The failure of Donald Trump’s healthcare plan has brought tax reform to center stage, possibly speeding up eagerly-anticipated cuts, but also casting into doubt the president’ ability to strike consensus among divided Republican lawmakers.
European and Asian stocks markets, U.S. equity futures and the dollar all fell this morning as investors questioned the durability of the president’s policy agenda. “Incredibly, at a time when the Republicans control both the House and the Senate, we are faced with a position where internal factions mean Trump still cannot get the required support to make a meaningful impact as president,” said Josh Mahony, a trader at IG in London.
In a Twitter post on Sunday, Trump largely placed the blame for the healthcare failure on conservative Republican lawmakers, underscoring the extent of division in Washington.
Much of the confidence expressed by CEOs in a string of recent surveys was based on the expectation of a large reduction in the corporate tax rate from its current level of 35%. Repealing and replacing the Affordable Care Act was first on Trump’s queue, but now that it has failed, it’s ostensibly out of the way.
“We will probably start going very, very strongly for the big tax cuts and tax reform,” Trump told reporters on Friday. “That will be next.”
Previously, the administration had suggested it would attempt to get tax reform done by August, though failing to pass the healthcare bill will make that task more difficult.

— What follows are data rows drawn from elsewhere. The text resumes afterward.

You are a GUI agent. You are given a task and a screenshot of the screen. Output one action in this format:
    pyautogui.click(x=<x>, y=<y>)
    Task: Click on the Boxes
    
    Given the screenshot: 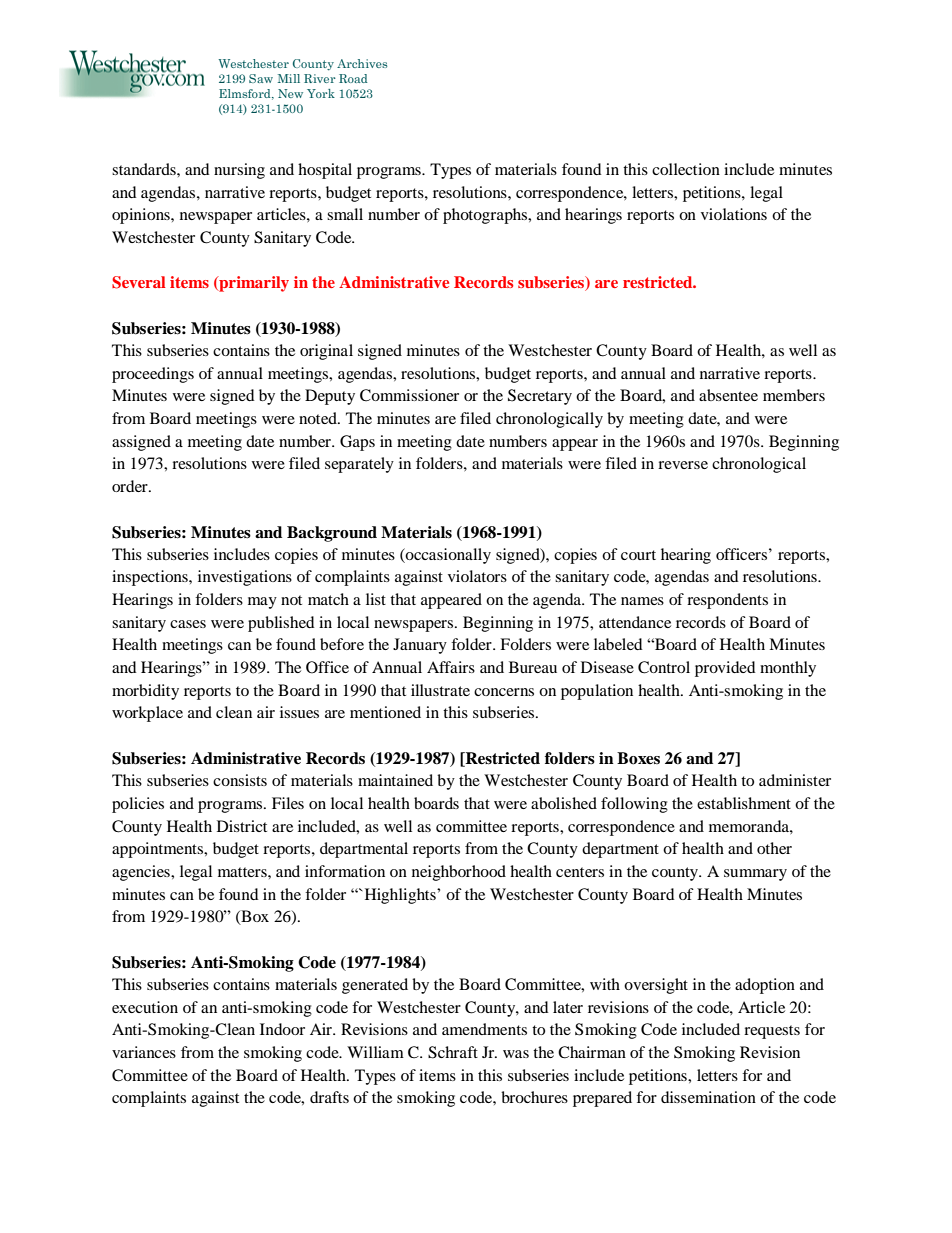 What is the action you would take?
    pyautogui.click(x=638, y=758)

For one, the bill would have saved the government a lot of money, softening the impact of large tax cuts on the budget.
House Speaker Paul Ryan acknowledged recent events, meaning cutting taxes as planned won’t be easy. “Yes, this does make tax reform more difficult. But it does not, in any way, make it impossible. We will proceed with tax reform,” he said.

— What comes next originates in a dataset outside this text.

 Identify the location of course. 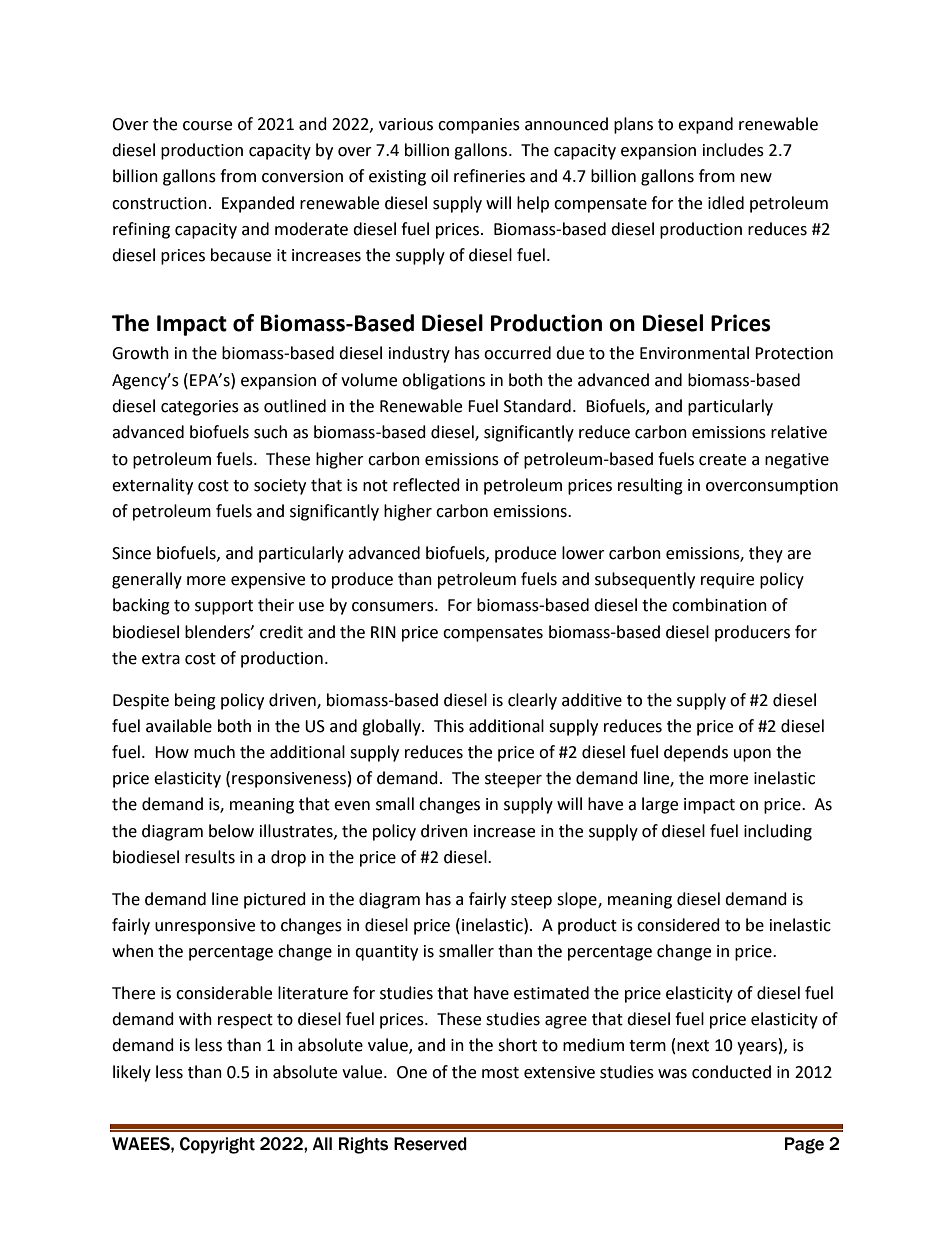
(207, 126).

A recent survey of 100 CEOs by KPMG showed more than half don’t expect any tax reform to occur until next year. Lawmakers and CEOs remain deeply divided on whether to support a plan advocated by Ryan that would tax imports by 20%. CEOs in the retail sector remain unconvinced that any upward pressure on the price of imported goods would be offset by a strengthening dollar.
Kohl’s CEO Kevin Mansell last week became the latest leader to speak out against the so-called boarder adjustment tax, claiming it could increase the price of consumer goods by around 20%. “The impact on our customers is going to be massive,” Mansell told CNBC, adding that it also would erode the company’s profits.